Populações insatisfeitas
Os movimentos mais recentes, com destaque para Líbia e Egito, têm em sua raiz, basicamente a mesma razão de ser. Farah aponta motivações políticas e socioeconômicas para os levantes populares. “Algo que percorre todos esses movimentos populares é a não existência de uma voz que seja ouvida pelos governantes. As tentativas de participação política são sistematicamente negadas”, diz ele.

Entre as questões socioeconômicas destaca-se a pobreza, a desigualdade social, a corrupção, o regimes ditatoriais, o desemprego, a falta de uma educação de qualidade e também questões sanitárias.

No entanto, há fatores que desempenham papéis maiores nesses movimentos dependendo do país. No Egito, “um dos fatores mais fortes é a incapacidade dos governantes de se comunicarem com as suas populações e atenderem minimamente as suas reivindicações”, diz Farah. “Já na Líbia, uma anseio por uma maior participação política seria o principal motivo dessa insurreição”.

Um grande desafio para os países árabes é a criação de postos de trabalho. A taxa de desemprego entre os jovens com menos de 25 anos chega a 25%, o dobro da média mundial. Farah também explica que o número de desempregados é mais elevado entre aqueles que tem mais anos de estudo. No Egito, o desemprego entre universitários graduados é 10 vezes maior do que o desemprego entre pessoas com o nível escolar básico. “Isso é alarmante. Imagina uma pessoa se dedicar ao estudo e ter uma perspectiva cada vez maior de desemprego em vez de ser o contrário”, diz o professor.

Segundo Farah, os países árabes representam 5% da população mundial, mas só respondem por 3% do PIB global (US$ 1,9 trilhão). A ideia de riqueza da região devido ao petróleo é um mito e, mesmo dentro de países pobres, há muita desigualdade social. “É uma pena que as pessoas só tenham ideia desses locais com uma renda tão alta”, diz ele.
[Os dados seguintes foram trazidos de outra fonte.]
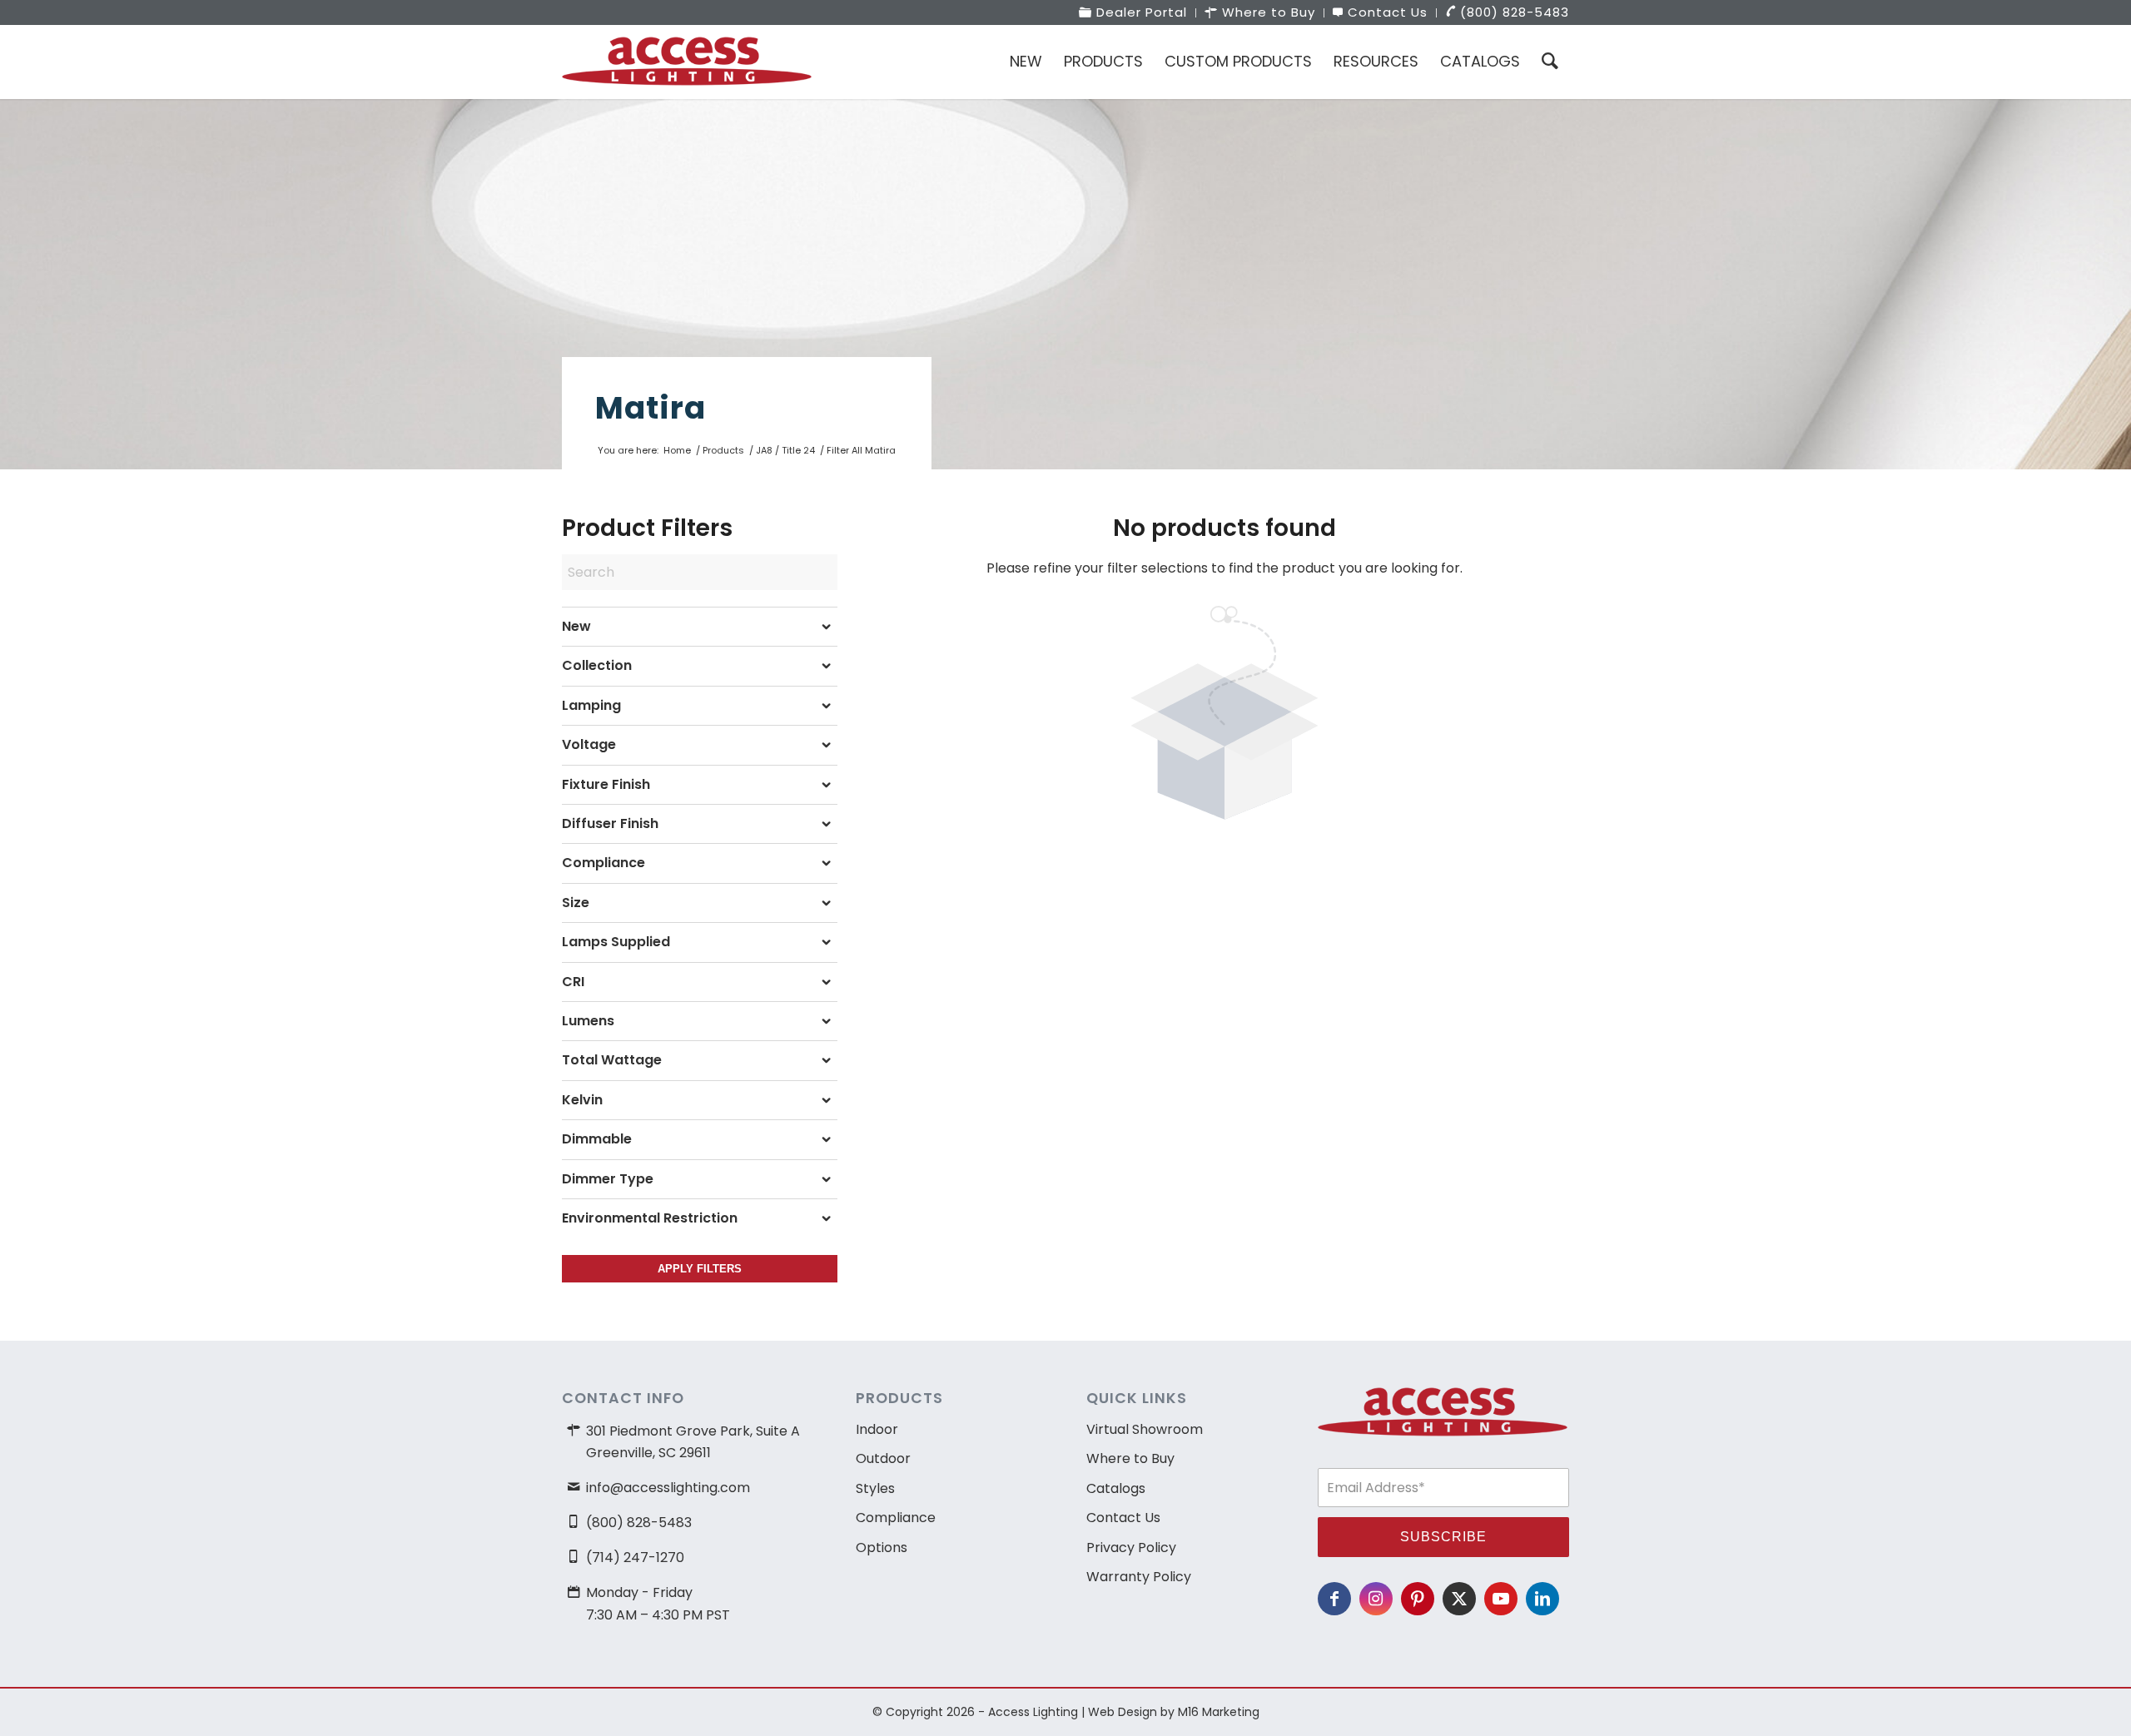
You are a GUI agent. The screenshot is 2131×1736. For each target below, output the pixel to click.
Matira (650, 407)
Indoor (877, 1429)
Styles (875, 1488)
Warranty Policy (1138, 1576)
Os níveis de renda per capita são muito variáveis: na Mauritânia são US$ 960, já no Catar são US$ 66.800.

Somos todos árabes
As populações árabes são atravessadas por três tipos de identidade: a nacional, a muçulmana e, acima de tudo, há uma identidade árabe que passa pela língua. “O pan-arabismo se fortaleceu com as revoluções, já o pan-islamismo não teve o mesmo peso, o que não apaga a importância do Islã na cultura desses países”, diz Farah.

Essa identidade árabe pode suscitar generalizações errôneas como o senso comum no Ocidente de que todos os árabes são muçulmanos e donos de poços de petróleo. Há diferenças sociais, religiosas e culturais entre esses países e também dentro de um mesmo país. “Essa ideia que a mídia traz de países completamente monolíticos e homogêneos é totalmente falsa”, diz o professor.

A diversidade se reflete na participação da população nos movimentos da primavera árabe. No Egito, por exemplo, muitos setores da sociedade saíram para protestar na praça Tahrir. As mulheres chegaram a convocar pessoas para a manifestação, mostrando que ser mulher e ser muçulmana não é antagônico à participação política. Os jovens também foram fundamentais, os menores de 25 anos são maioria em 15 dos 22 países árabes. “É uma população jovem muito grande e com muitos anseios. E o desemprego atinge essa população especialmente”.

Interesses do Ocidente
O relatório Arab Human Development Report, da ONU, aponta o conhecimento tecnológico como um dos déficits da região. “A região já teve a ‘Idade de Ouro’ do século 9 ao 13. Europeus e asiáticos viajavam em busca do conhecimento árabe, como a matemática, por exemplo. Hoje é o contrário”, diz Farah.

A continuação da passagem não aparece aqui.